> _WHAT YOU HAVE TO DO_
Work out how many lines below contain the word "screenshot", then give that number alone.

(Saved entries)
================

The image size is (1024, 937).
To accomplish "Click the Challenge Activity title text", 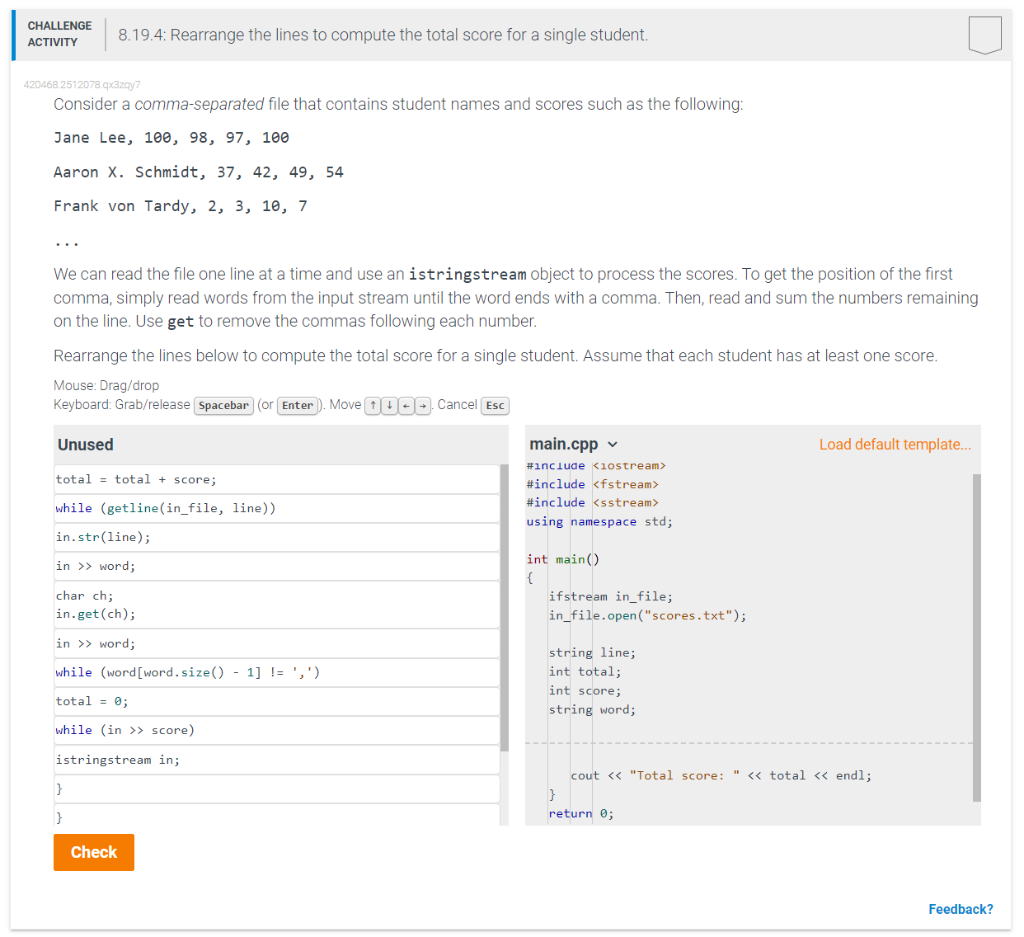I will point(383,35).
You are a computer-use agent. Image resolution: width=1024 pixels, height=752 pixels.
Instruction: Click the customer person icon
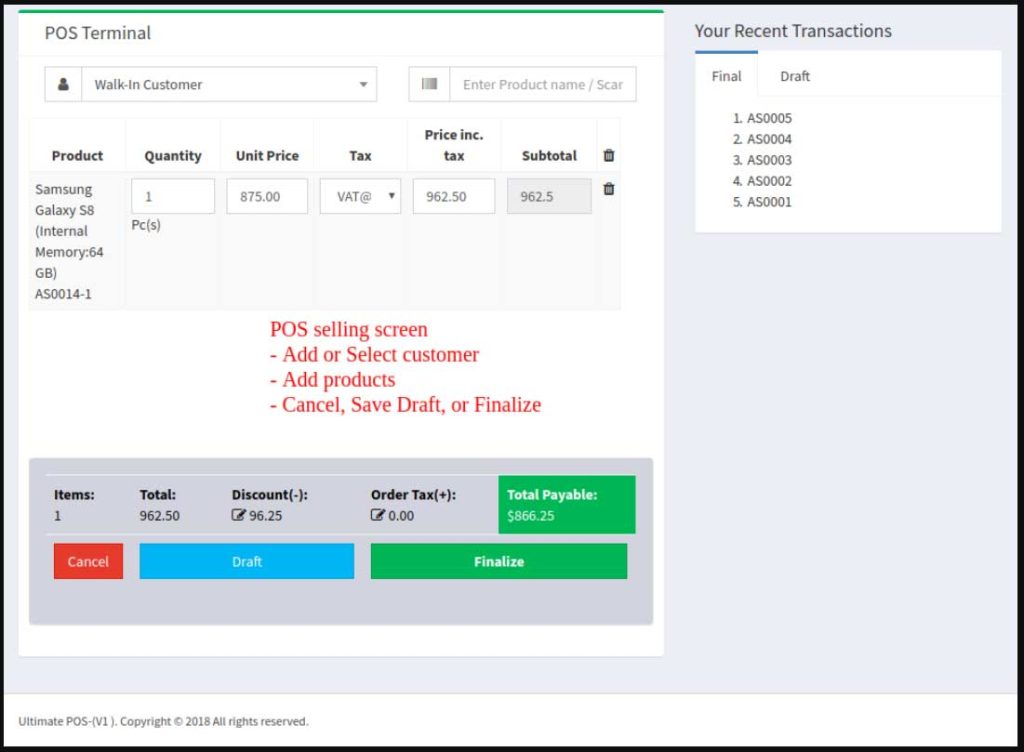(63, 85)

================

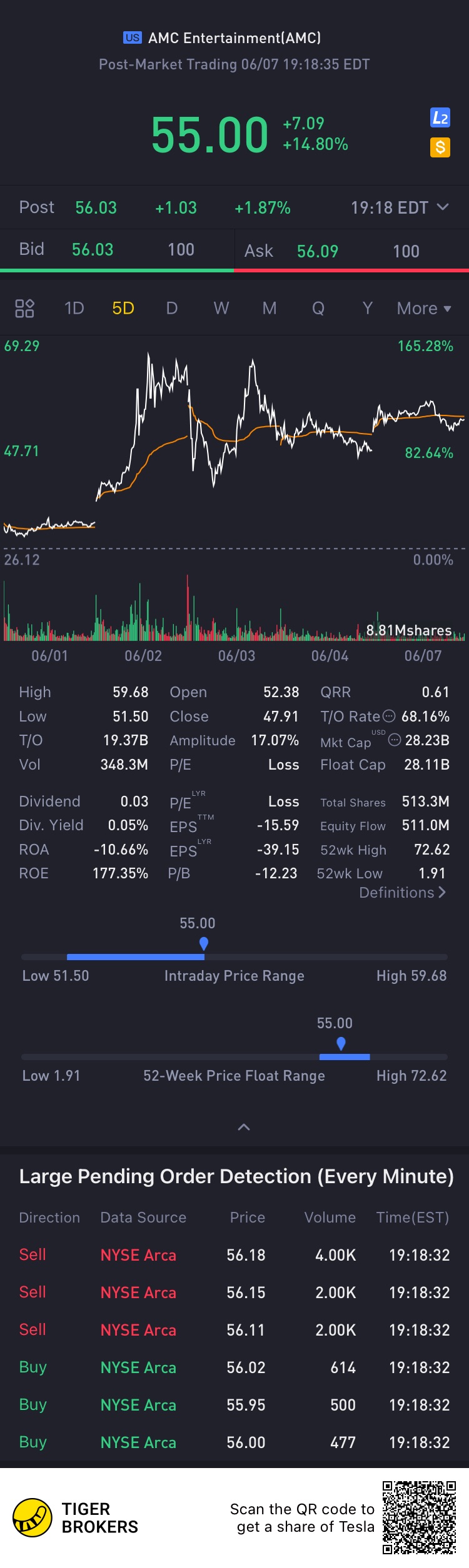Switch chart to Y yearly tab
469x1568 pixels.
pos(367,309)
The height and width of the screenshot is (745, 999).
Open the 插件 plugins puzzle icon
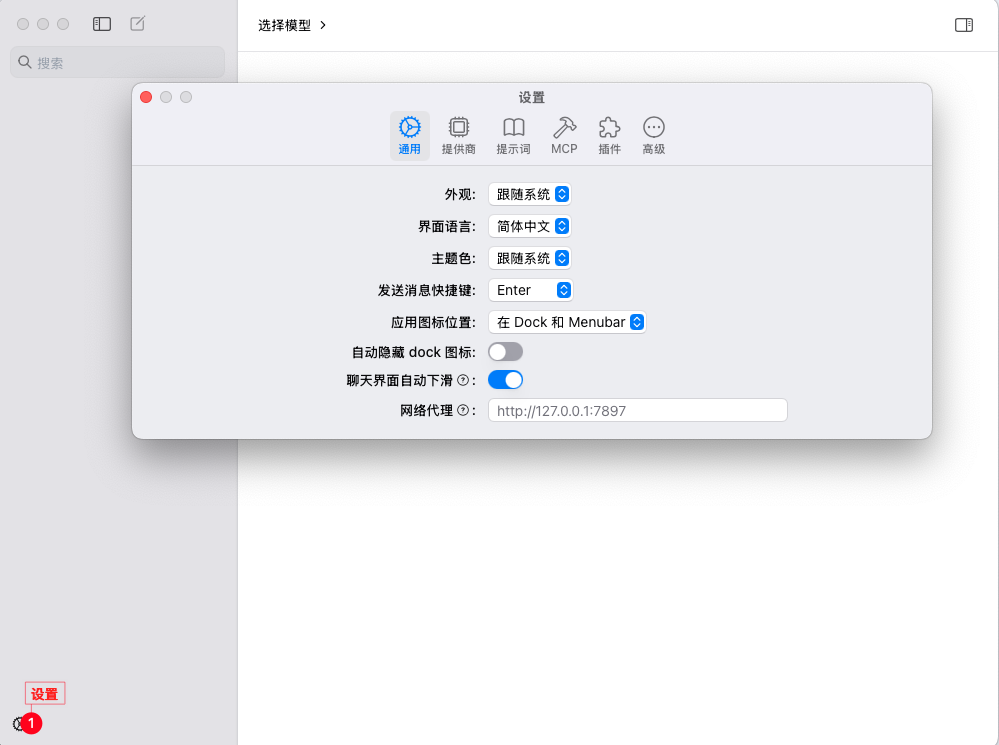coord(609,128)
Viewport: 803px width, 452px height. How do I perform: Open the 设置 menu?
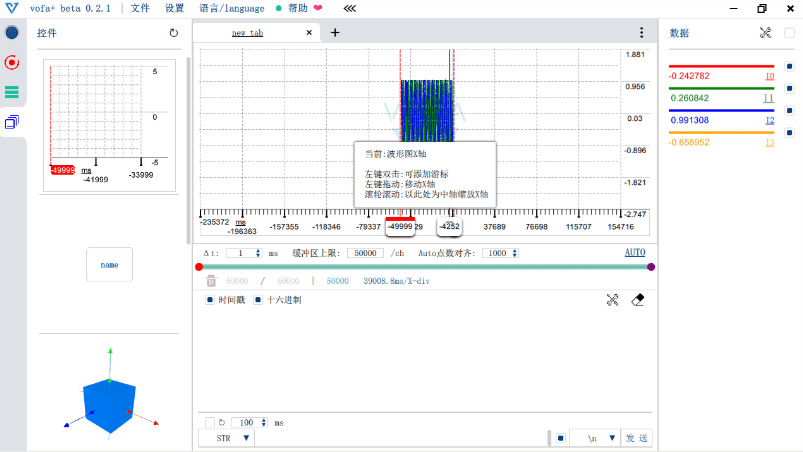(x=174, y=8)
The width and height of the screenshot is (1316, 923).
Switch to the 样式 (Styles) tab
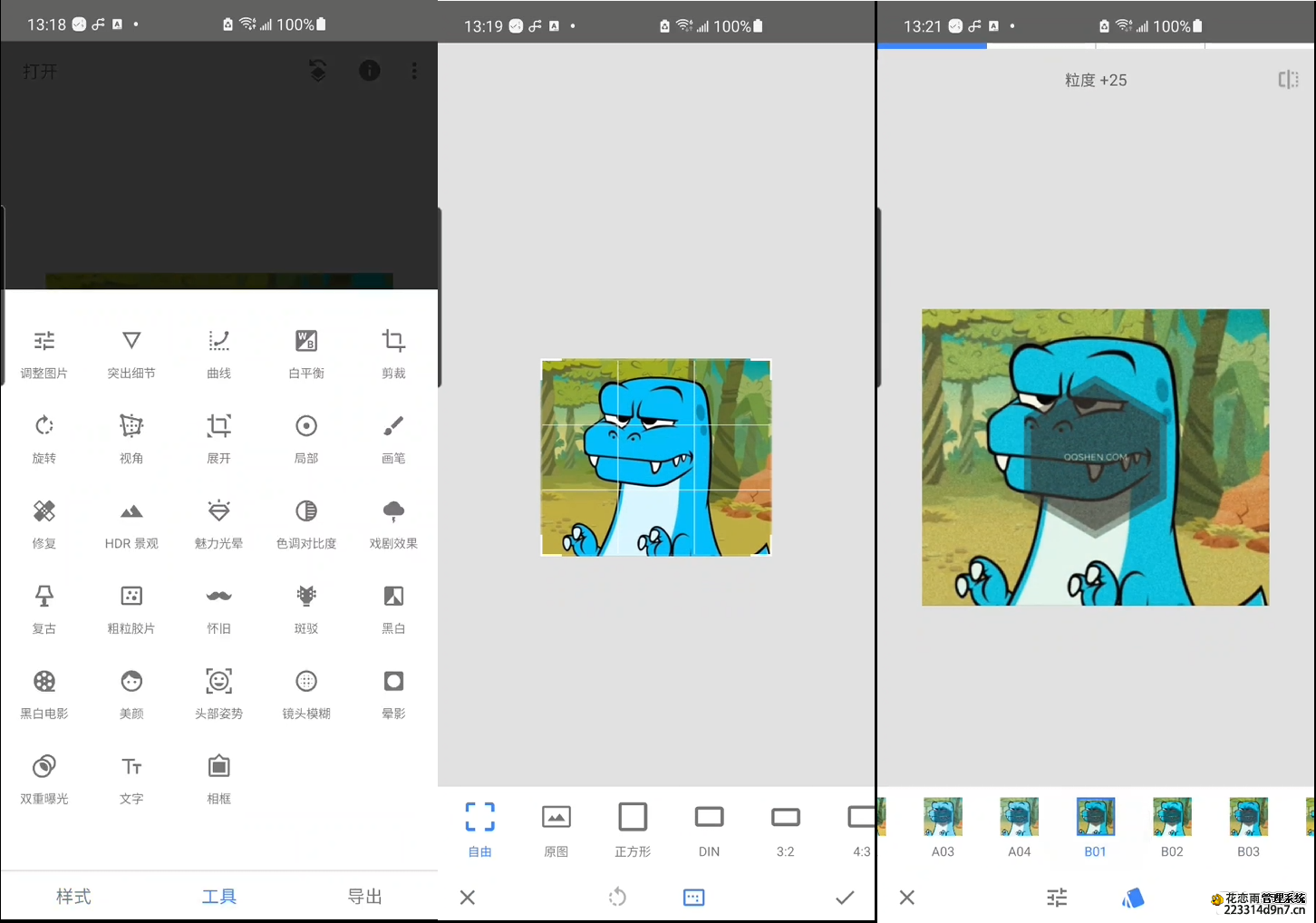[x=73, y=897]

================

> _PROBLEM SOLUTION_
2